_Trecho do documento:_
□ □ □ □ □ □ □

Faz parte da dinâmica da política que os autores da ideia a defendam. Mas eles não podem deixar de ter o contraponto da crítica sobre as teses sustentadas, sob pena de perder a chance de aprimorar propostas e reduzir o custo social e econômico envolvido num processo que, por si só, é imensamente turbulento. Por isso, quero chamar a atenção para quatro aspectos que merecem o cuidado do Congresso Nacional, nestas próximas semanas de negociação.

O primeiro aspecto é o risco de que a reforma tributária hoje em discussão promova uma crise financeira nas áreas metropolitanas, que poderá se desdobrar na desorganização das políticas sociais. As capitais e grandes cidades perderão o ISS em troca de uma participação na receita do futuro Imposto sobre Bens e Serviços (IBS), a ser gerido por um Conselho Federativo. A mudança na operacionalidade dos tributos, no entanto, é tão profunda que ninguém pode prever a reação dos contribuintes às novas regras, muito menos como os municípios poderão gerir uma espécie de adicional sobre um tributo que não administram.

□ □ □ □ □ □ □

_Dados exibidos:_
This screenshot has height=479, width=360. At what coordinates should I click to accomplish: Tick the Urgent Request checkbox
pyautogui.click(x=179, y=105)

□ □ □ □ □ □ □

_Tarefas:_
1. Transcreva do trecho sobre a reforma tributária a passagem que vai de "Faz parte da" até "semanas de negociação.", inclusive.
2. As afirmações abaixo estão de acordo com o trecho sobre a reforma tributária? Responda sim ou não a cada uma e cite as palavras do trecho que decidem.
(a) As capitais e grandes cidades deixarão de ter o ISS.
(b) O IBS será administrado pela Receita Federal.
(c) O autor destaca três aspectos que merecem o cuidado do Congresso Nacional.
3. Como o trecho sobre a reforma tributária poderia prosseguir depois da última frase? Escreva essa continuação.

_Respostas:_
1.
Faz parte da dinâmica da política que os autores da ideia a defendam. Mas eles não podem deixar de ter o contraponto da crítica sobre as teses sustentadas, sob pena de perder a chance de aprimorar propostas e reduzir o custo social e econômico envolvido num processo que, por si só, é imensamente turbulento. Por isso, quero chamar a atenção para quatro aspectos que merecem o cuidado do Congresso Nacional, nestas próximas semanas de negociação.

2.
(a) Sim: "As capitais e grandes cidades perderão o ISS".
(b) Não: "a ser gerido por um Conselho Federativo".
(c) Não: "quero chamar a atenção para quatro aspectos".

3.
Para piorar, a Proposta de Emenda à Constituição (PEC) aprovada na Câmara sepultou o critério de participação dos municípios na cota-parte do atual ICMS pelo valor adicionado em cada município. No novo IBS, o critério de rateio estará vinculado ao número de habitantes. Infelizmente, os recursos de quem dá suporte de infraestrutura à produção estão sendo transferidos para inúmeros municípios cujo sentido de existir é abocanhar fatias do Fundo de Participação – sobre o Imposto de Renda e o IPI – e da cota-parte do ICMS.

A crise das administrações das áreas metropolitanas também será uma crise das políticas sociais. Afinal, Saúde e Educação têm sido financiadas primordialmente com recursos dos municípios e sua eficiência depende da qualidade das gestões municipais. A perda de verbas das capitais e grandes cidades é, sem mediações, a evaporação dos recursos que dão amparo às políticas sociais. No caso da saúde é pior, as cidades maiores são polos naturais do atendimento regional.

O segundo aspecto é uma questão conceitual. A reforma proposta foca a incidência tributária no valor adicionado. Ela despreza quatro décadas de enfrentamento entre o Fisco e os contribuintes, que acabaram por construir uma oneração tributária setorialmente aceitável pela realidade do mercado e do consumidor, para buscar um padrão de igualdade pela alíquota geral de 25%. Assim, a reforma tributária proposta abre um dramático reordenamento de preços relativos e mexe no valor de mercado de todas as empresas instaladas no País.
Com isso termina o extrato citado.